Freedom would be enhanced as the NIT system would completely disempower the nanny-state. Big government do-gooders who seek to regulate the food we eat, the liquids we drink, the smoke we ingest, the sugar and salt content we intake, would be left frustrated and banished. People would be free to consume what they wish to consume, including hand guns.  The personal liberty robbing government agencies would be closed forever. That would be a huge step in the right direction.
  
But this prospect offers little for most liberals/progressives who hate the idea that people would be given resources that don’t restrict personal freedoms. They believe government knows best.  Liberals want to social engineer society by offering targeted tax reductions to manipulate how people use and invest their financial resources. And they want and need that large, bloated federal bureaucracy to power their agenda.

The NIT agitates many conservatives who, like liberals, also want to control the freedoms of Americans through the social welfare model.

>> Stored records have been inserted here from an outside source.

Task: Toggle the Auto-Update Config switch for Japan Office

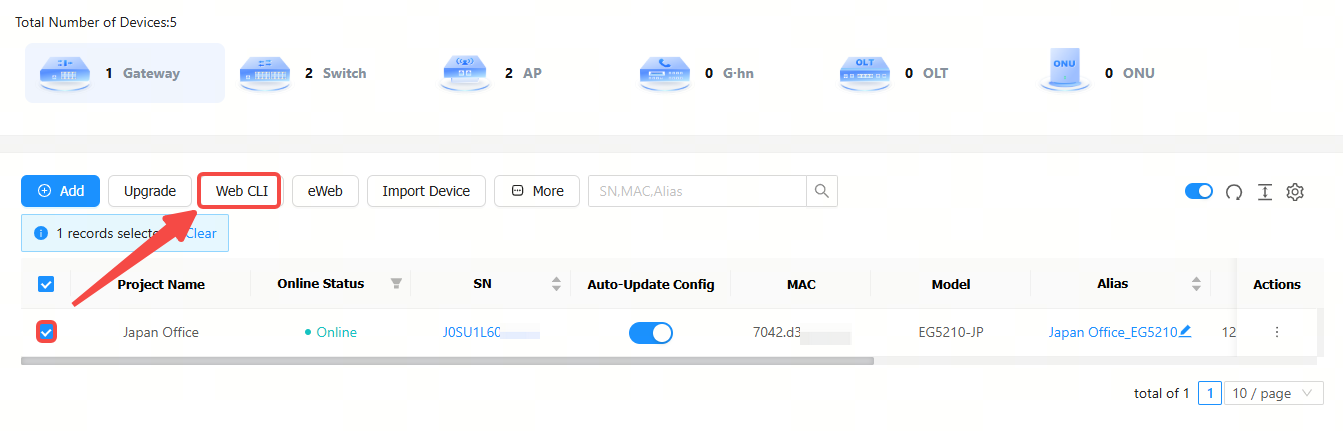Action: click(650, 333)
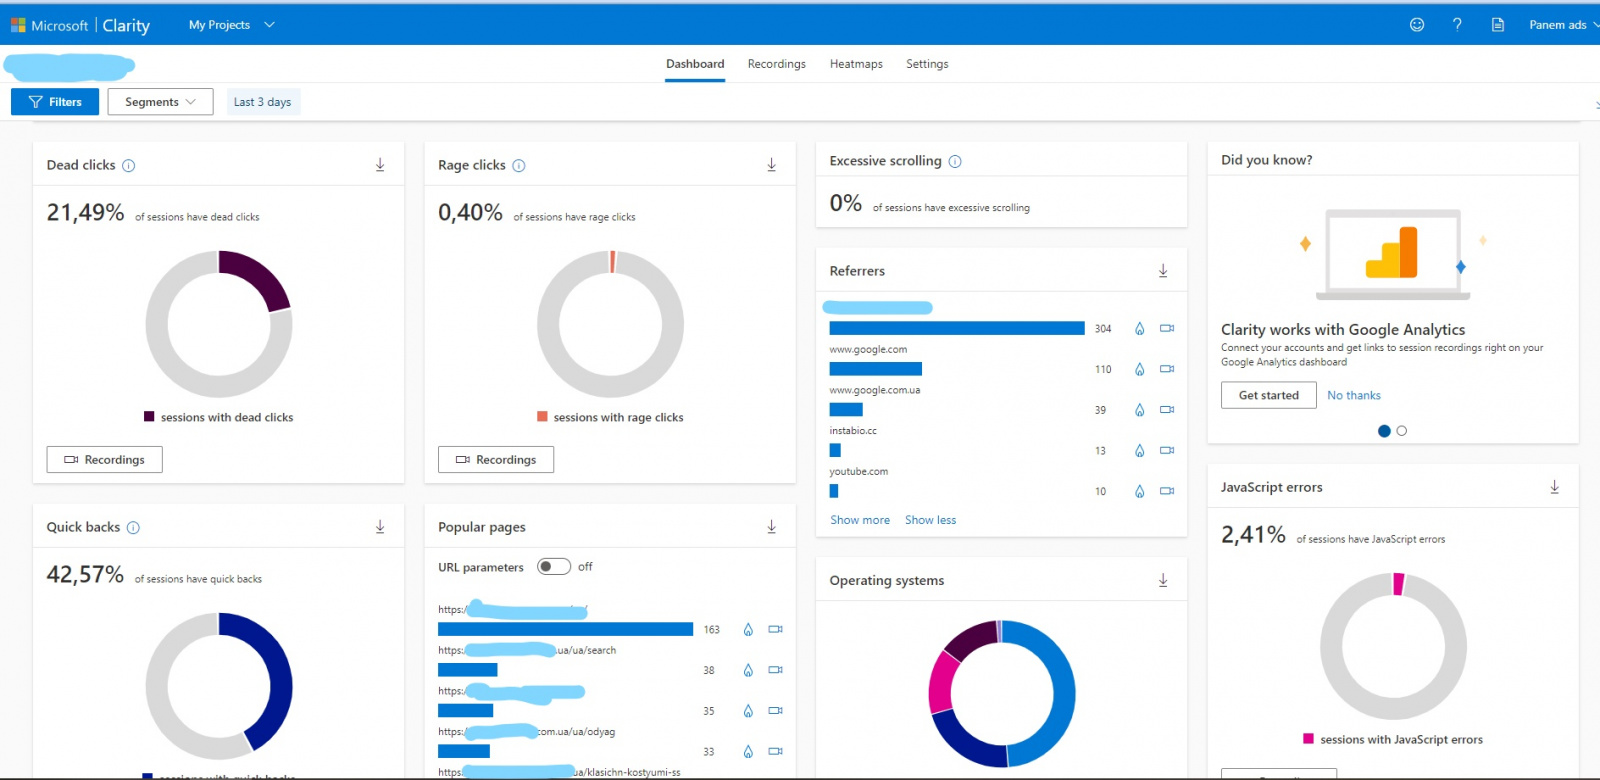Open the help question mark icon
Screen dimensions: 1600x780
tap(1457, 25)
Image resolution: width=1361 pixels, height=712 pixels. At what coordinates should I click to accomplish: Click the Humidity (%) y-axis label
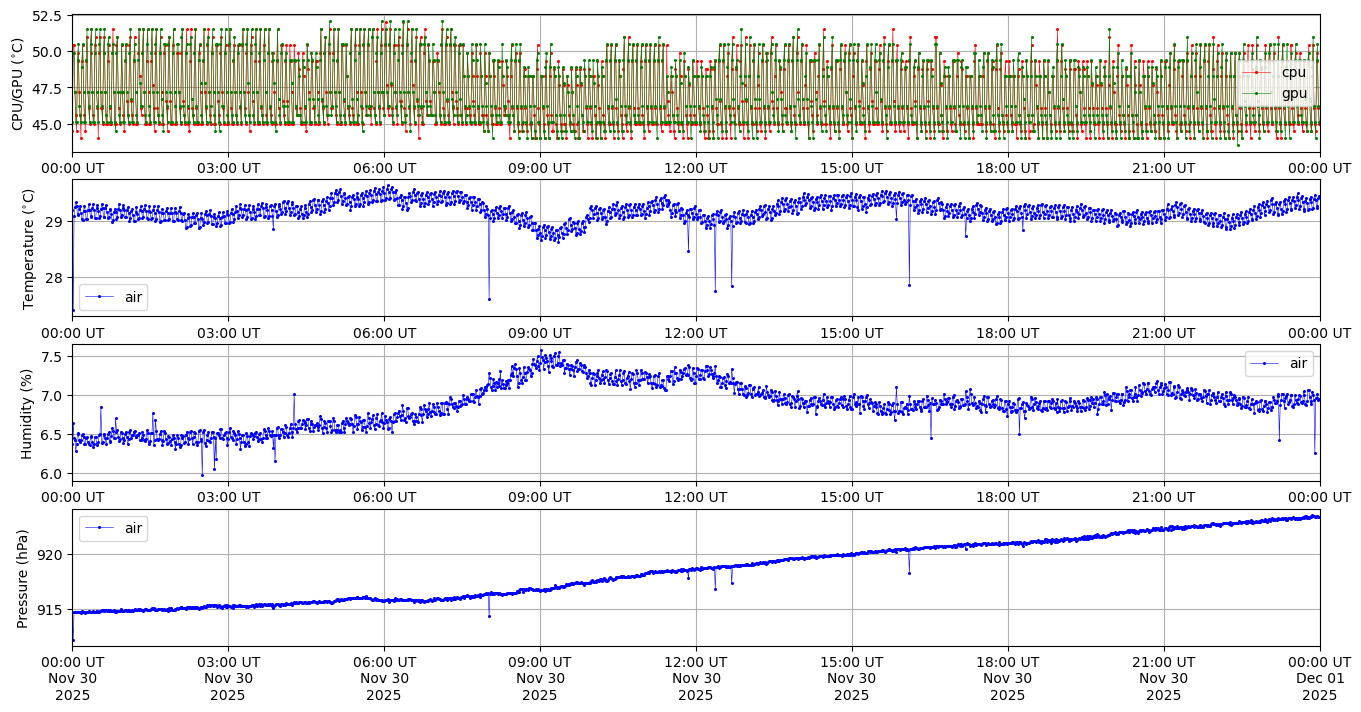coord(28,413)
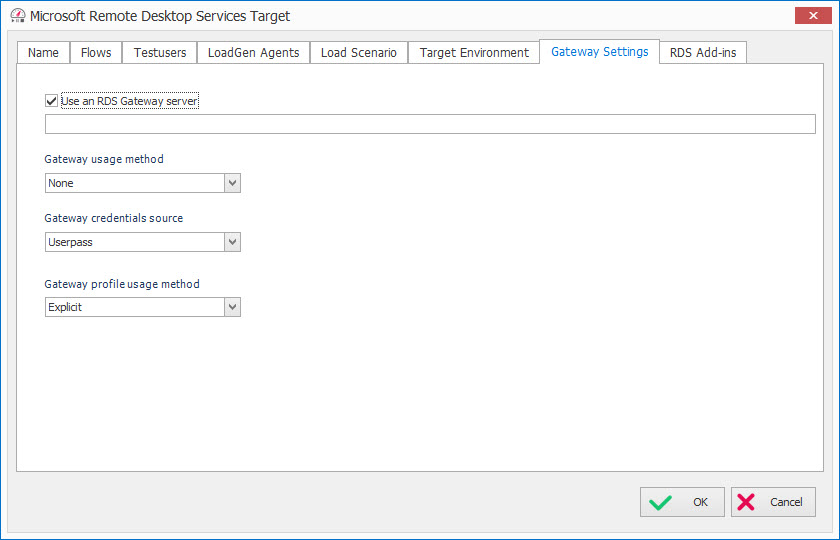The image size is (840, 540).
Task: Open the Gateway usage method dropdown
Action: pyautogui.click(x=232, y=183)
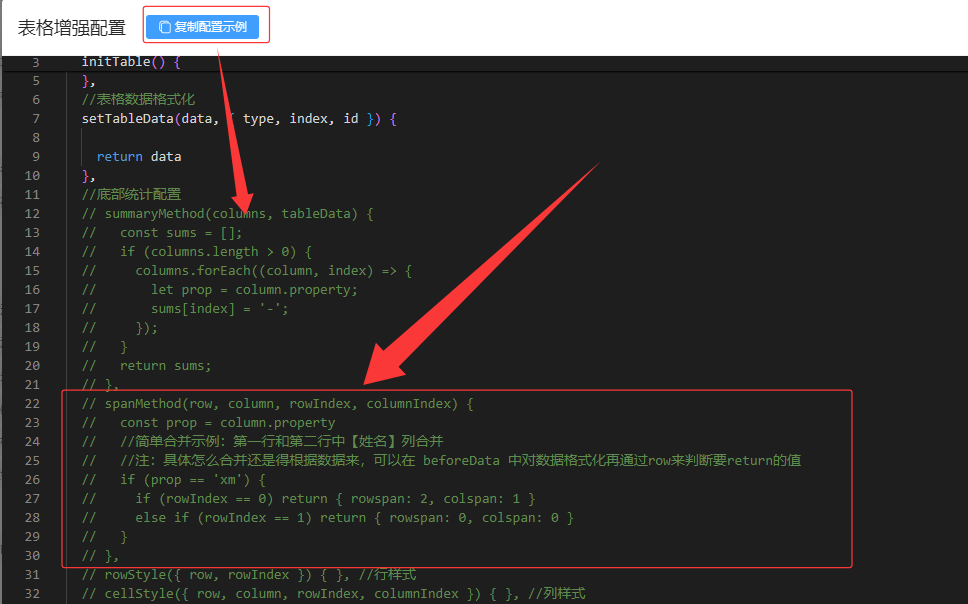
Task: Click the //底部统计配置 comment line
Action: coord(131,195)
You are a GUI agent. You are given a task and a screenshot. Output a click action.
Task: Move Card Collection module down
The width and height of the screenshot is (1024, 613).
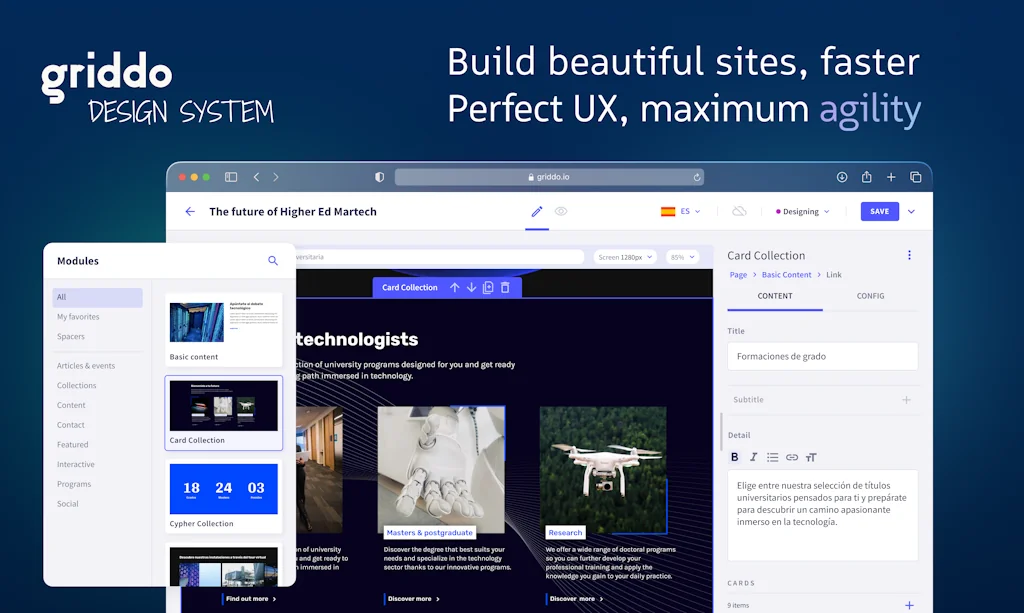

They like the idea of telling welfare recipients that they can’t use their aid on slot machines, alcohol, or cigarettes. Many conservatives also believe government knows best. They, just like liberals, are misguided. Some are bothered because they don’t want an income tax at all and advocate a repeal of the 16th Amendment. That horse left the barn almost 100 years ago.

The NIT would be a compromise system. Since the principle problem of the poor is the lack of money, the NIT solves that problem. It also shuts down ever growing bureaucratic agencies which use our tax dollars to lobby Congress for more and more money. The NIT also nicely deals with the immigration problem in that only legal residents would receive the NIT. If immigrants come, they come to work. No welfare. No aid. No màs! If combined with a flat income tax, the NIT would empower liberty, not perfectly, but it would greatly improve the status quo. 
 
Craig Dawkins is a professor of economics and finance, a policy analyst and activist for a freer society.